Le report des plus-values sera acquis de droit pour l’associé sous réserve d’indication des plus-values en report chaque année dans sa déclaration de revenus. Une attention particulière sera portée sur:
– le nombre de sociétés intercalées entre la société opérationnelle française et la Holding tête de groupe (limité à 2) ;
– au nombre d’opérations d’apports successives avec cumul des sursis/reports et reports/reports qui sont limités depuis une instruction de juillet 2015 à 2 opérations ;
– à la problématique des soultes de moins de 10% qui pourront être perçues sans fiscalité ni charges sociales lors de cet apport sous réserve de l’abus de droit qui pourrait être invoqué par l’administration fiscale française depuis le 3 juillet 2015 si l’ensemble des apporteurs bénéficie de ladite soulte.

Cette nouvelle entité étrangère devra répondre à des critères relativement stricts pour éviter tout risque fiscal de requalification par la France, notamment en terme de notion d’établissement stable de la structure étrangère en France ou à l’inverse de substance insuffisante de cette dernière à l’étranger. A cet égard, nous vous invitons à lire notre article récent sur l’arrêt Wagons lits. Très concrètement, les impératifs de substance nécessiteront des coûts annuels minimum qui peuvent être estimés entre 50 K€ et 60 K€ (locaux, immobilisations, abonnements, frais fixes, salarié, etc…).

 

Cette tête de groupe pourra être nommée dirigeante des différentes filiales, notamment la ou les filiales françaises pour peu que ces dernières aient un statut de SA ou de SAS (le gérant d’une SNC ou d’une Sarl doit impérativement être une personne physique).

A ce titre, elle percevra de ses filiales une rémunération de dirigeance qui sera déductible fiscalement de l’Impôt sur les sociétés en France. Ainsi, le coût apparent de la structure étrangère ne sera plus que de 2/3 des 60K€ estimés, soit environ 40K€ par an.

Cette même Holding pourra réaliser différentes prestations administratives ou stratégiques (rémunérées) au bénéfice de ses filiales.
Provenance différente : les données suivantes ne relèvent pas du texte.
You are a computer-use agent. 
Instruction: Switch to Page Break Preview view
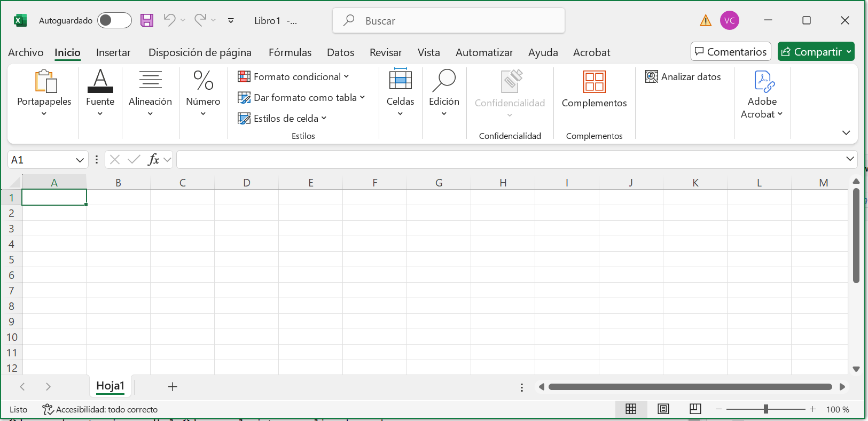(x=695, y=409)

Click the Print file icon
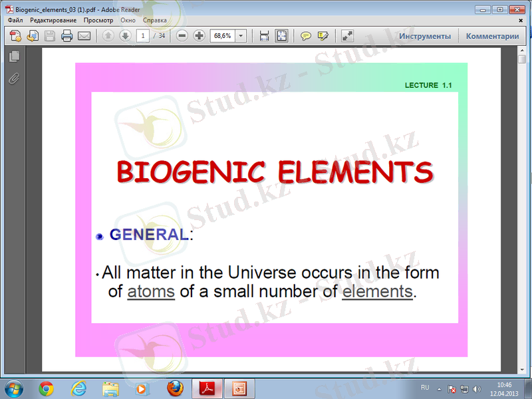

Elle sera redevable de la TVA à l’étranger et aura un numéro de TVA INTRACOM mais ses honoraires seront à autoliquider par les filiales assujetties en France et la Holding étrangère n’aura en pratique qu’à souscrire sa déclaration douanière d’échange de service (DES) dans son pays.

De même, il conviendra d’envisager de réserver l’animation du Groupe à cette Holding étrangère et de s’aménager la preuve de la réalité de l’animation (rémunération, PV, registre d’animation, comptes rendus des filiales), pour des raisons fiscales internes comme l’exonération d’ISF au titre des biens professionnels, engagement de conservation Dutreil, etc.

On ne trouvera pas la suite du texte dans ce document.